Thursday, December 23, 2004
Postgren Road is a quiet rural lane, yet with the charm of country living comes risk.
Last week, Jerry Stockwell, owner of the Husum Highlands bed and breakfast off Oak Ridge Road north of Husum, discovered first hand that the superb mountain valley he lives in is enjoyed by animals too -- including predators.
On the afternoon of Tuesday, Dec. 14, Stockwell said he went out to his "mud room" to make sure his dogs were in the house. What he found was chilling.
"Ruby, our beagle, was in there, and she had blood all over her," Stockwell said. "There was blood on the wall, and a smear of blood on the floor. I wrapped her in a blanket and zipped her to Craig Vance's office."
Dr. Vance, a veterinarian at Alpine Veterinary Clinic in Bingen, found puncture wounds all over the dog's body. The dog had apparently been the victim of an attack by a cougar.
"It was a good-sized cat," Stockwell explained. "The puncture marks showed where the cat's mouth went over her head and crushed down on her. We almost lost her Wednesday night, but it's starting to look like she's going to be all right."
Stockwell said he couldn't even be sure if this was the first time his dog had been attacked.
"Four or five weeks ago, she had her arm ripped open and the flesh laid back," he recalled. "We don't know what caused it, so this could be the first or second attack."

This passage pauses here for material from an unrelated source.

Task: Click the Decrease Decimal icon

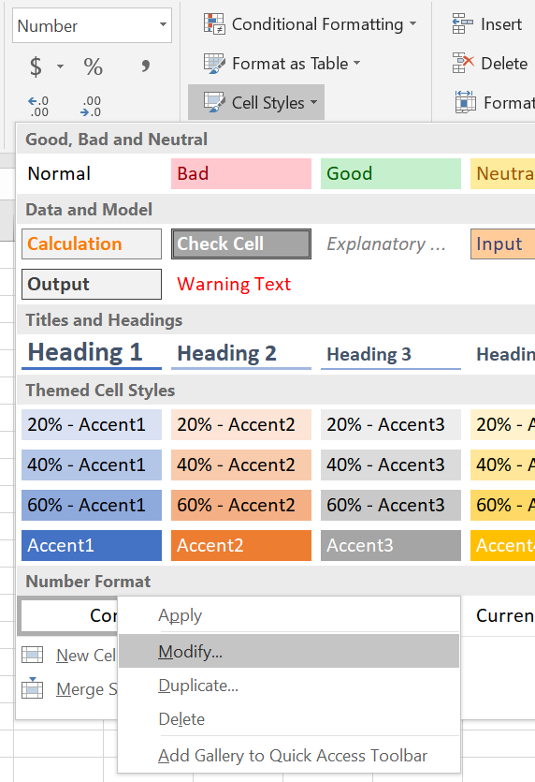Action: [x=90, y=106]
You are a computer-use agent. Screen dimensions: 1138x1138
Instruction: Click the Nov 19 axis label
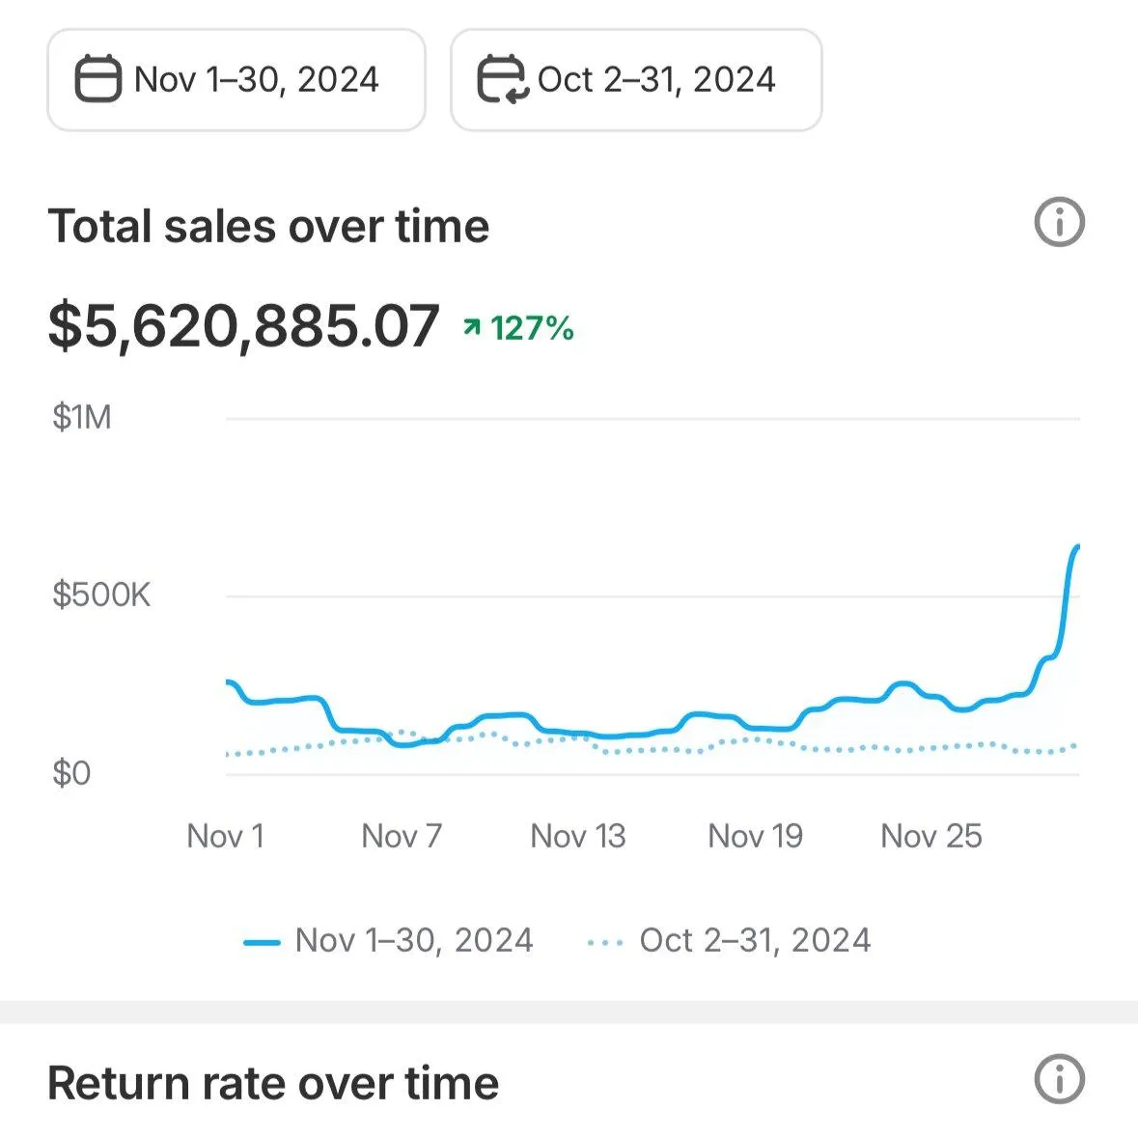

According to Joyce Schultz, who works at Alpine Veterinary Clinic, there have been several attacks on animals recently.
"We're seeing a few here. There have been six or seven calls since last spring," Schultz said. "Mainly the attacks are on dogs and small farm animals."
Schultz said Alpine had treated a goat, sheep, llama, and several dogs recently.
Stockwell said he was concerned that a cougar could still be in the area.
"My worry is, my wife walks every morning, and the puppies walk with her," he said. "Folks should be really aware. There are three homes on Postgren, and there are a lot of folks on Oak Ridge. These animals forage over a great distance. They have a long range that's their territory."
Adult male cougars weigh an average of 125 pounds, while females average around 100 pounds.
Stockwell said he planned to report the incident to the Washington Department of Fish & Wildlife (WDFW).
"I'll tell them we have a predator attacking domestics," he said. "It bothers me that the snow hasn't hit, and there are more than enough deer, so these cats are not starving to death. There's ample food for animals."
In September, the WDFW Enforcement Division killed a cougar on Acme Road in Snowden that had been suspected of killing six farm animals. That male cat weighed 153 pounds.
WDFW officials reported that the last time a human was killed by a cougar in the state of Washington was in 1927.
To help protect animals, Schultz advised putting bells on farm animals and dogs to make it easier to keep track of where they are.
She offered some other tips as well.
"Check for your animals twice a day, and bring them in at night," she said. "And be very careful with children, especially at dusk and in the evening hours. Cougars are not normally out in the middle of the day."